_Work item_
Give back all of the data exactly as it appears here.

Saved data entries

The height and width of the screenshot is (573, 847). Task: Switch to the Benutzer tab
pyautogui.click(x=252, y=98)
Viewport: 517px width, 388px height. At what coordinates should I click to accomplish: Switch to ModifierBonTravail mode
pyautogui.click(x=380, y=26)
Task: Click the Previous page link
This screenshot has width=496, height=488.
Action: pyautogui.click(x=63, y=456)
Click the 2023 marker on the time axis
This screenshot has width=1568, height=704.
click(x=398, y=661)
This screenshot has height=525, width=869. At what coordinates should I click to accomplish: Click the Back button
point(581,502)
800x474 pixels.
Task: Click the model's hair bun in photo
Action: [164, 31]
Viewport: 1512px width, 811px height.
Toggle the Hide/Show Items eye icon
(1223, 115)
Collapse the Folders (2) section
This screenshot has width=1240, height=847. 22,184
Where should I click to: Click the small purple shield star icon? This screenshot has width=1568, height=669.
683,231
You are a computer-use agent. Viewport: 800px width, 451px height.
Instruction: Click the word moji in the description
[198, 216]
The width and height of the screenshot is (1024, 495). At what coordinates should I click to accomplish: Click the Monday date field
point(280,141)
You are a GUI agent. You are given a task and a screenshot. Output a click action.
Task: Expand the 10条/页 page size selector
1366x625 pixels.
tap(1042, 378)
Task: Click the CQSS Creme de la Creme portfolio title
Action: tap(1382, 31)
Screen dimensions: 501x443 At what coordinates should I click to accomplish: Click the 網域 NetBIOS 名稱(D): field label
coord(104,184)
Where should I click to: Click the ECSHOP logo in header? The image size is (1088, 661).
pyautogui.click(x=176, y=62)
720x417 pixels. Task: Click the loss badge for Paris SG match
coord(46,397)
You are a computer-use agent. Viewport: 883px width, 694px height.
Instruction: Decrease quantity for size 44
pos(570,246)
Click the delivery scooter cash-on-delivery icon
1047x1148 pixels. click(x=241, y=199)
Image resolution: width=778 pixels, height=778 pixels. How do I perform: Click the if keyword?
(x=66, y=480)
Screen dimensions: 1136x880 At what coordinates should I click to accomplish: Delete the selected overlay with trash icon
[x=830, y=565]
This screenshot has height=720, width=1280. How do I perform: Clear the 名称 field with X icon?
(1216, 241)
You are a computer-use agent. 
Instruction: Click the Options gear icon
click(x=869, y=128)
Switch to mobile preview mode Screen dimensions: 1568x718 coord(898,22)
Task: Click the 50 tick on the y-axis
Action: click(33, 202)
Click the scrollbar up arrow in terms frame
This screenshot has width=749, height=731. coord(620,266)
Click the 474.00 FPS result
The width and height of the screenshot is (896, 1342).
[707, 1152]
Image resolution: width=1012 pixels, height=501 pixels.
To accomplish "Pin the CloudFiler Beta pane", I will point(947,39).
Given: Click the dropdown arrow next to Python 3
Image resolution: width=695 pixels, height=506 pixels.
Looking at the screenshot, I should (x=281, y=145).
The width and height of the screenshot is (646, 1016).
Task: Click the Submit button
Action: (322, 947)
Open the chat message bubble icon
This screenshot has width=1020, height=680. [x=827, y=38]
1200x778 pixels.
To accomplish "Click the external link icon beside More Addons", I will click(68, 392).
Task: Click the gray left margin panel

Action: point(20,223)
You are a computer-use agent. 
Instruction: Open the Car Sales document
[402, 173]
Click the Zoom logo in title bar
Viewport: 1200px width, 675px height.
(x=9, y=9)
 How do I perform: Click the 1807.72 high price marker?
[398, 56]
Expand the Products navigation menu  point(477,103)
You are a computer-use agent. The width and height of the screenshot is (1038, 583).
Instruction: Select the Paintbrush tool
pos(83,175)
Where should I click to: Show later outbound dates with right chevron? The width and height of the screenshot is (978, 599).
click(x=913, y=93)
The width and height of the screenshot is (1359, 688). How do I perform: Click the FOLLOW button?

_Answer box_
The height and width of the screenshot is (573, 847). Task: Switch to the Benutzer tab
pyautogui.click(x=252, y=98)
Viewport: 517px width, 388px height. At what coordinates should I click to accomplish: Switch to ModifierBonTravail mode
pyautogui.click(x=380, y=26)
Task: Click the Previous page link
This screenshot has width=496, height=488.
Action: pyautogui.click(x=63, y=456)
Click the 2023 marker on the time axis
This screenshot has width=1568, height=704.
click(x=398, y=661)
This screenshot has height=525, width=869. At what coordinates should I click to accomplish: Click the Back button
point(581,502)
800x474 pixels.
Task: Click the model's hair bun in photo
Action: [164, 31]
Viewport: 1512px width, 811px height.
Toggle the Hide/Show Items eye icon
(1223, 115)
Collapse the Folders (2) section
This screenshot has width=1240, height=847. 22,184
Where should I click to: Click the small purple shield star icon? This screenshot has width=1568, height=669.
683,231
You are a computer-use agent. Viewport: 800px width, 451px height.
Instruction: Click the word moji in the description
[198, 216]
The width and height of the screenshot is (1024, 495). At what coordinates should I click to accomplish: Click the Monday date field
point(280,141)
You are a GUI agent. You are given a task and a screenshot. Output a click action.
Task: Expand the 10条/页 page size selector
1366x625 pixels.
tap(1042, 378)
Task: Click the CQSS Creme de la Creme portfolio title
Action: tap(1382, 31)
Screen dimensions: 501x443 At what coordinates should I click to accomplish: Click the 網域 NetBIOS 名稱(D): field label
coord(104,184)
Where should I click to: Click the ECSHOP logo in header? The image size is (1088, 661).
pyautogui.click(x=176, y=62)
720x417 pixels. Task: Click the loss badge for Paris SG match
coord(46,397)
You are a computer-use agent. Viewport: 883px width, 694px height.
Instruction: Decrease quantity for size 44
pos(570,246)
Click the delivery scooter cash-on-delivery icon
1047x1148 pixels. click(x=241, y=199)
Image resolution: width=778 pixels, height=778 pixels. How do I perform: Click the if keyword?
(x=66, y=480)
Screen dimensions: 1136x880 At what coordinates should I click to accomplish: Delete the selected overlay with trash icon
[x=830, y=565]
This screenshot has height=720, width=1280. How do I perform: Clear the 名称 field with X icon?
(1216, 241)
You are a computer-use agent. 
Instruction: Click the Options gear icon
click(x=869, y=128)
Switch to mobile preview mode Screen dimensions: 1568x718 coord(898,22)
Task: Click the 50 tick on the y-axis
Action: click(33, 202)
Click the scrollbar up arrow in terms frame
This screenshot has width=749, height=731. coord(620,266)
Click the 474.00 FPS result
The width and height of the screenshot is (896, 1342).
[707, 1152]
Image resolution: width=1012 pixels, height=501 pixels.
To accomplish "Pin the CloudFiler Beta pane", I will point(947,39).
Given: Click the dropdown arrow next to Python 3
Image resolution: width=695 pixels, height=506 pixels.
Looking at the screenshot, I should (x=281, y=145).
The width and height of the screenshot is (646, 1016).
Task: Click the Submit button
Action: (322, 947)
Open the chat message bubble icon
This screenshot has width=1020, height=680. [x=827, y=38]
1200x778 pixels.
To accomplish "Click the external link icon beside More Addons", I will click(68, 392).
Task: Click the gray left margin panel

Action: point(20,223)
You are a computer-use agent. 
Instruction: Open the Car Sales document
[402, 173]
Click the Zoom logo in title bar
Viewport: 1200px width, 675px height.
(x=9, y=9)
 How do I perform: Click the 1807.72 high price marker?
[398, 56]
Expand the Products navigation menu  point(477,103)
You are a computer-use agent. The width and height of the screenshot is (1038, 583).
Instruction: Select the Paintbrush tool
pos(83,175)
Where should I click to: Show later outbound dates with right chevron? The width and height of the screenshot is (978, 599).
click(x=913, y=93)
The width and height of the screenshot is (1359, 688). How do I perform: Click the FOLLOW button?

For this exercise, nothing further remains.